- [DOCUMENT PASSAGE]:
☆ ☆ ☆ ☆
In certain circumstances, the court may appoint a GAL in your family law case. The Court may appoint a GAL on its own motion or the parties may motion the Court for a GAL. The GAL’s role is to investigate the issues as ordered by the Court.
An example of when a GAL might be appointed in your case:
A contested parenting plan/custody proceeding, a relocation, an adoption, and more. Often times, one or both parents make allegations about the ability of the other parent’s (or guardian(s)) abilities to parent the child and as a result, the parties are unable to agree on a parenting plan and ask the Court to order a parenting schedule. Often times the allegations require additional investigation and the Court appoints a GAL to perform this investigation and make a recommendation to the Court about their placement and residential schedule. This simplified explanation is not intended to be legal advice, and it is not all inclusive of issues or orders by the court. This is informational guidance only and when you meet with your attorney you can discuss whether or not you want to ask for the assistance of a GAL.
So we have the GAL, what are they allowed to do?
☆ ☆ ☆ ☆
- [EXTRACTED INFORMATION]:
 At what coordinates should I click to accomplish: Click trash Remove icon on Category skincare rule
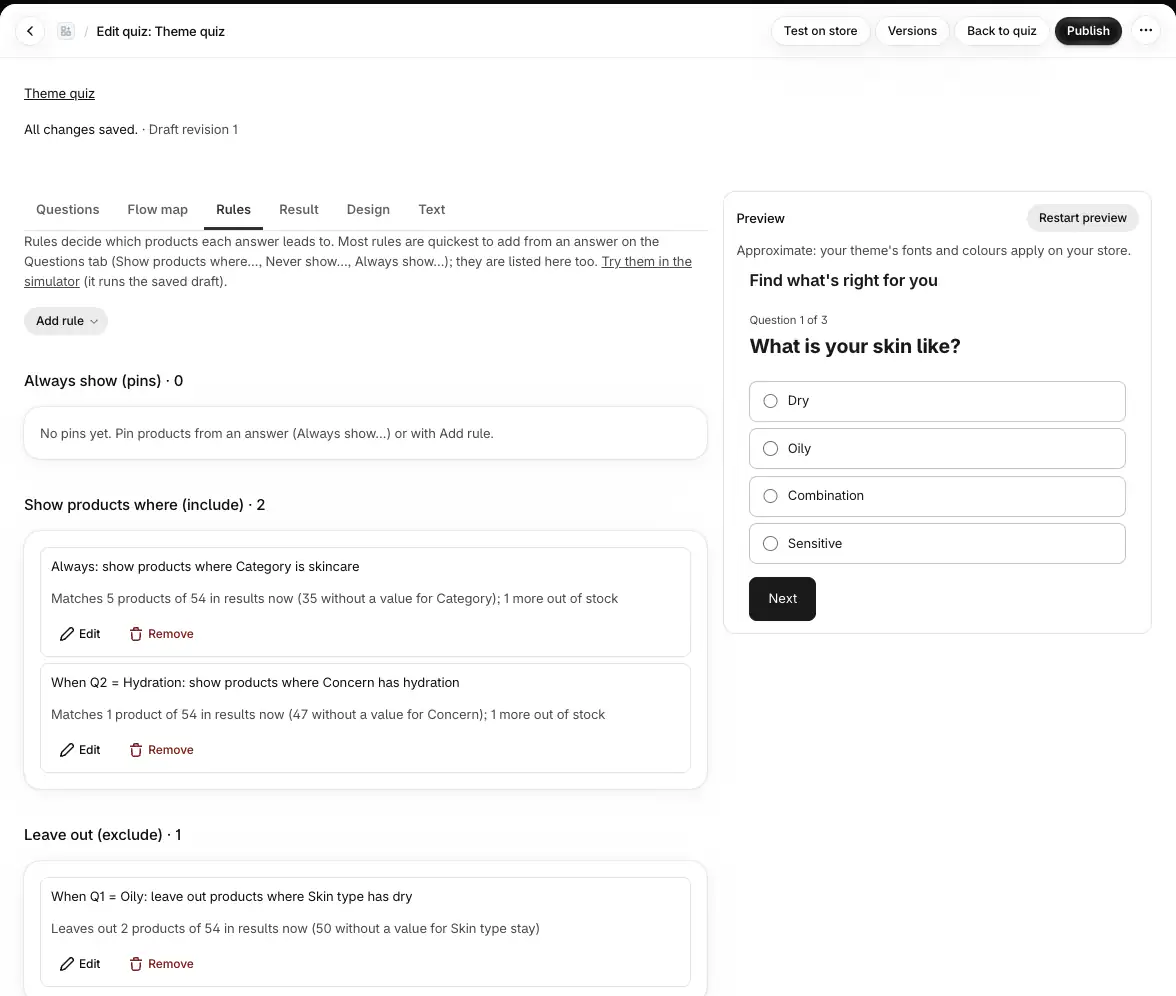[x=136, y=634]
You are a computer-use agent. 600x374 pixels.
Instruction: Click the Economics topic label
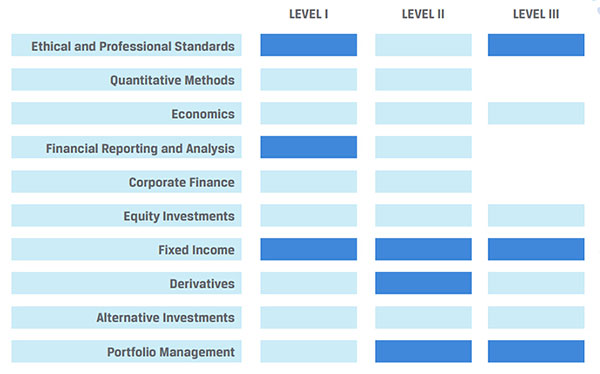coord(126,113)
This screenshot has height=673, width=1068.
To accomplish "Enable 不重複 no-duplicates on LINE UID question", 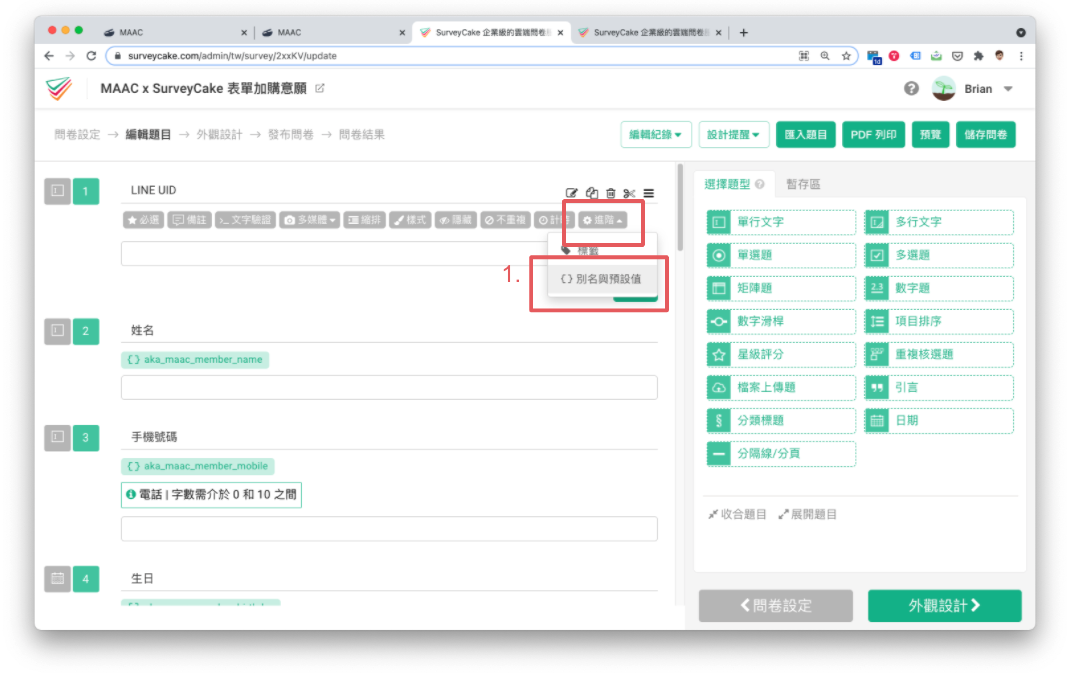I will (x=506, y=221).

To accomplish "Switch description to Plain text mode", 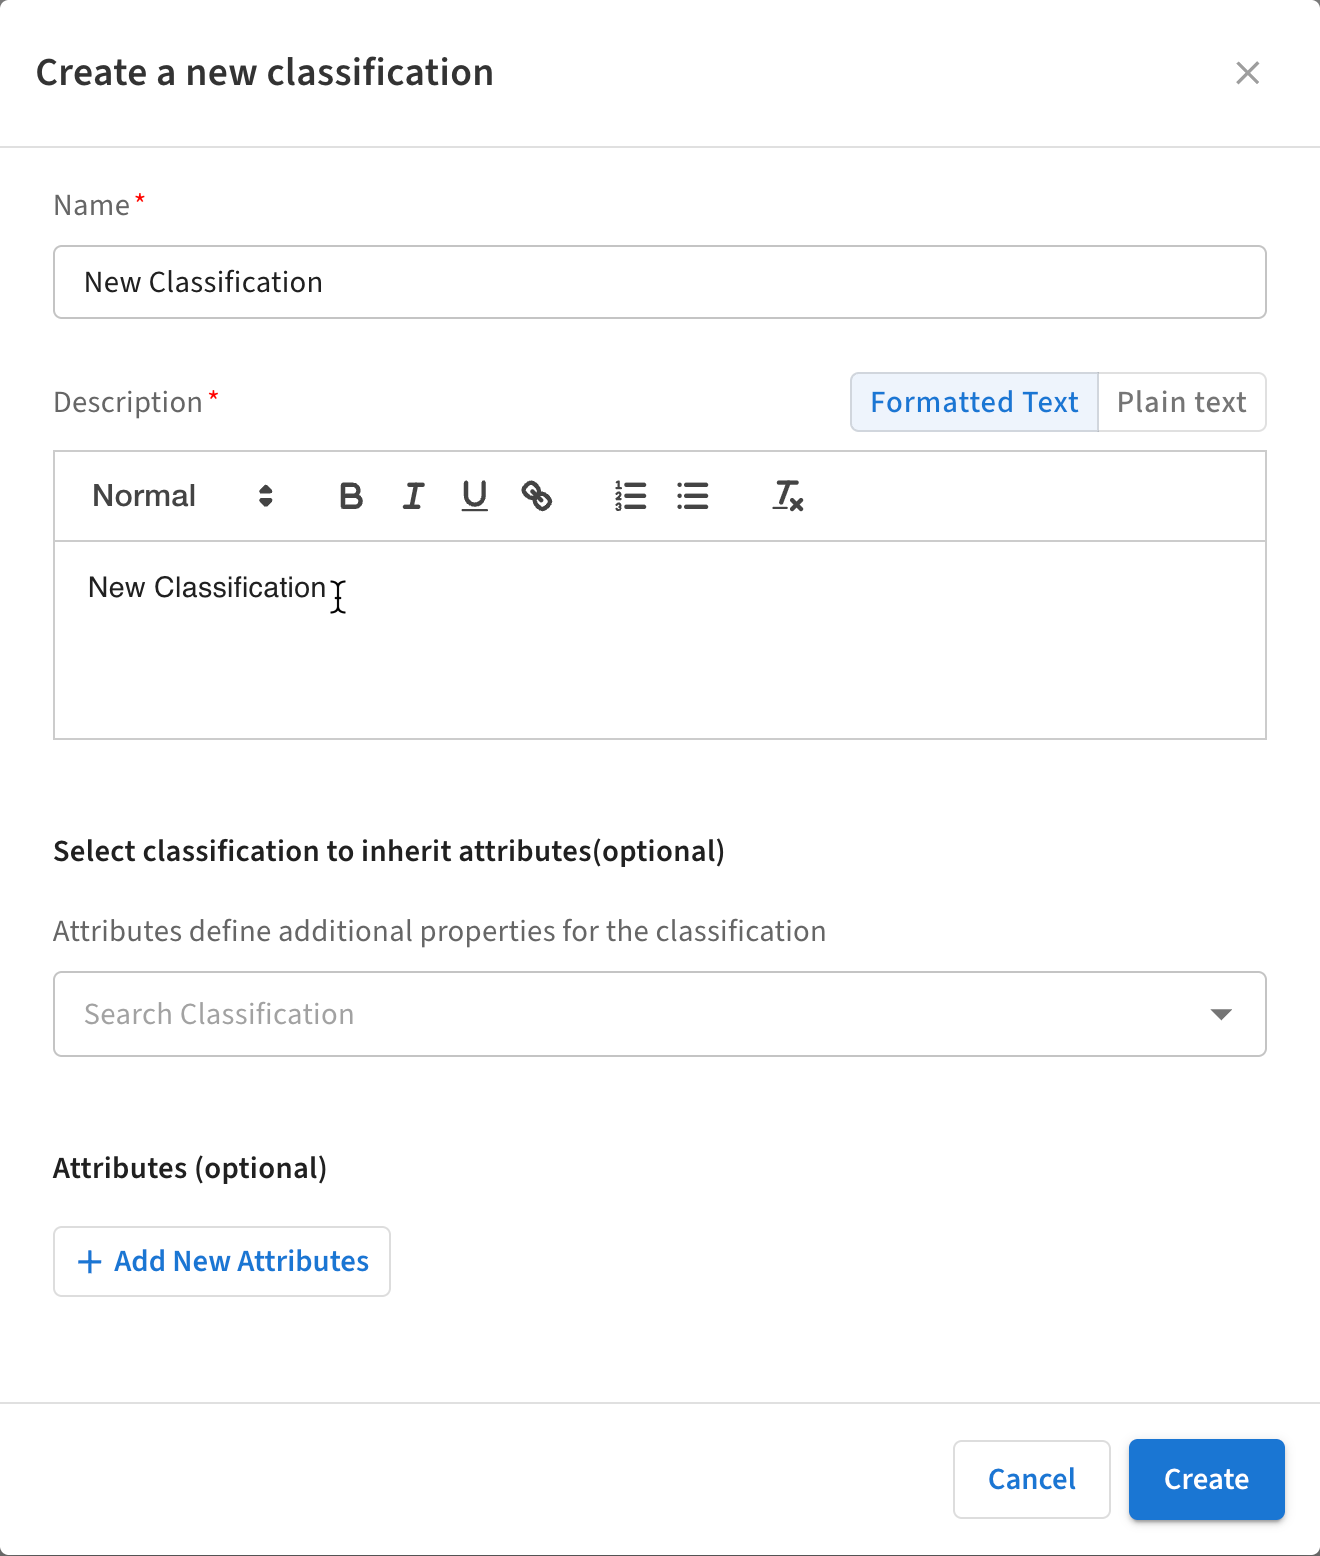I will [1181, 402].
☆ ☆ ☆ ☆
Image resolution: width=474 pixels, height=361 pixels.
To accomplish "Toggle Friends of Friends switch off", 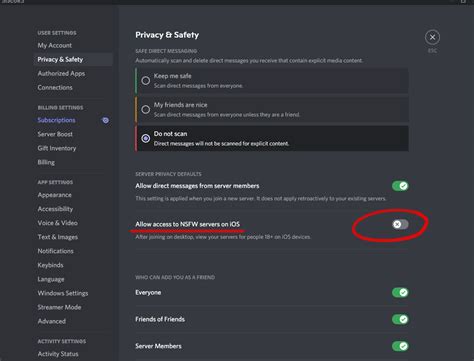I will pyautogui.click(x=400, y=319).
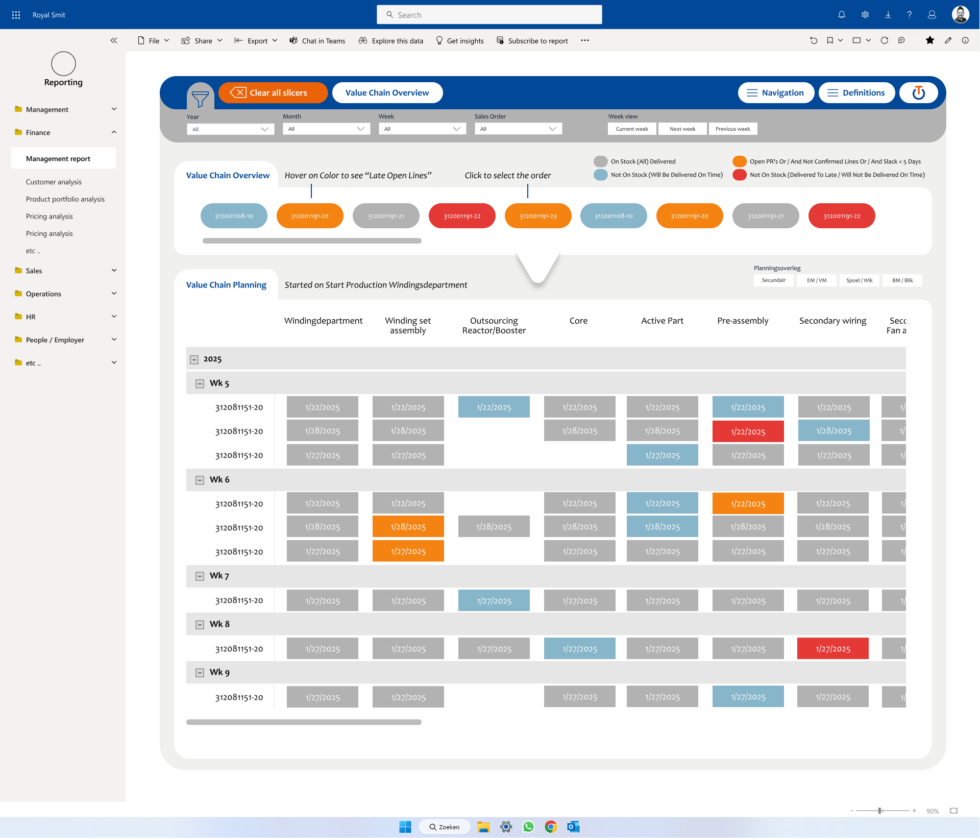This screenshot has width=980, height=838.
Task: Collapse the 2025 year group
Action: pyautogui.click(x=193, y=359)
☆ ☆ ☆ ☆
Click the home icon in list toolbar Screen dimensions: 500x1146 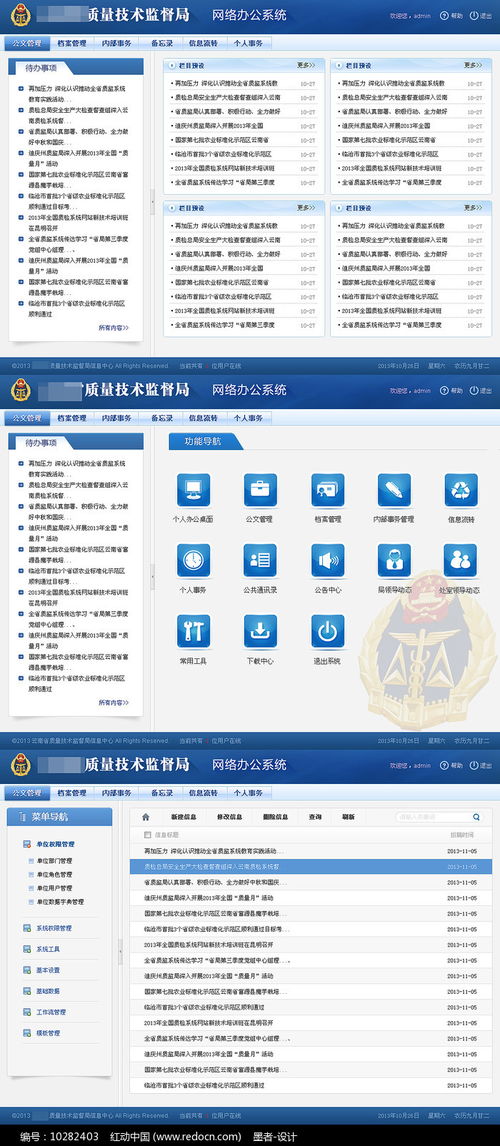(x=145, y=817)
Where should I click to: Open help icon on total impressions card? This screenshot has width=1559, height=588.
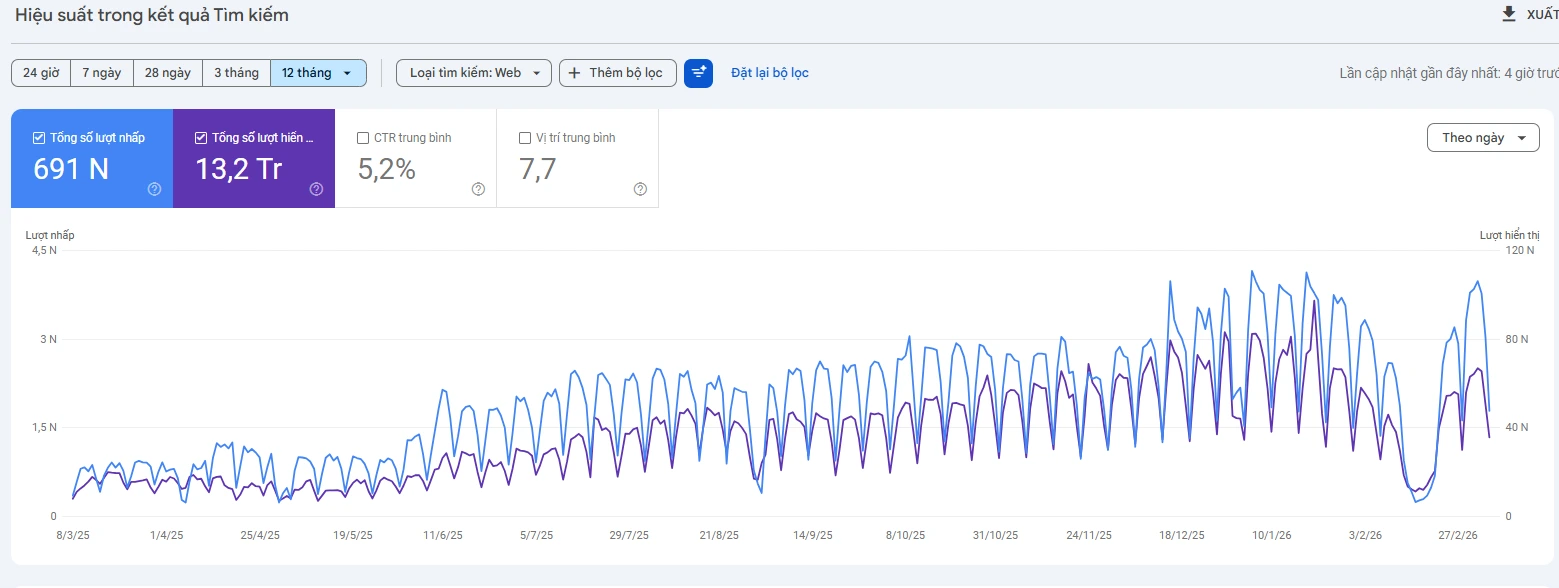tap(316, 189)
☆ ☆ ☆ ☆
- [CHECK YOUR UNDERSTANDING]:
A. Condense the paragraph of the GAL passage beginning "In certain circumstances, the court may appoint" into a single sentence, keeping its main facts.
B. Copy the GAL passage starting with "An example of" and going on through "assistance of a GAL.", replacing "attorney" with "lawyer".

- [SOLUTIONS PER TASK]:
A. In some family law cases, the Court may appoint a GAL, either on its own motion or at a party's request, to investigate the issues it orders.

B.
An example of when a GAL might be appointed in your case:
A contested parenting plan/custody proceeding, a relocation, an adoption, and more. Often times, one or both parents make allegations about the ability of the other parent’s (or guardian(s)) abilities to parent the child and as a result, the parties are unable to agree on a parenting plan and ask the Court to order a parenting schedule. Often times the allegations require additional investigation and the Court appoints a GAL to perform this investigation and make a recommendation to the Court about their placement and residential schedule. This simplified explanation is not intended to be legal advice, and it is not all inclusive of issues or orders by the court. This is informational guidance only and when you meet with your lawyer you can discuss whether or not you want to ask for the assistance of a GAL.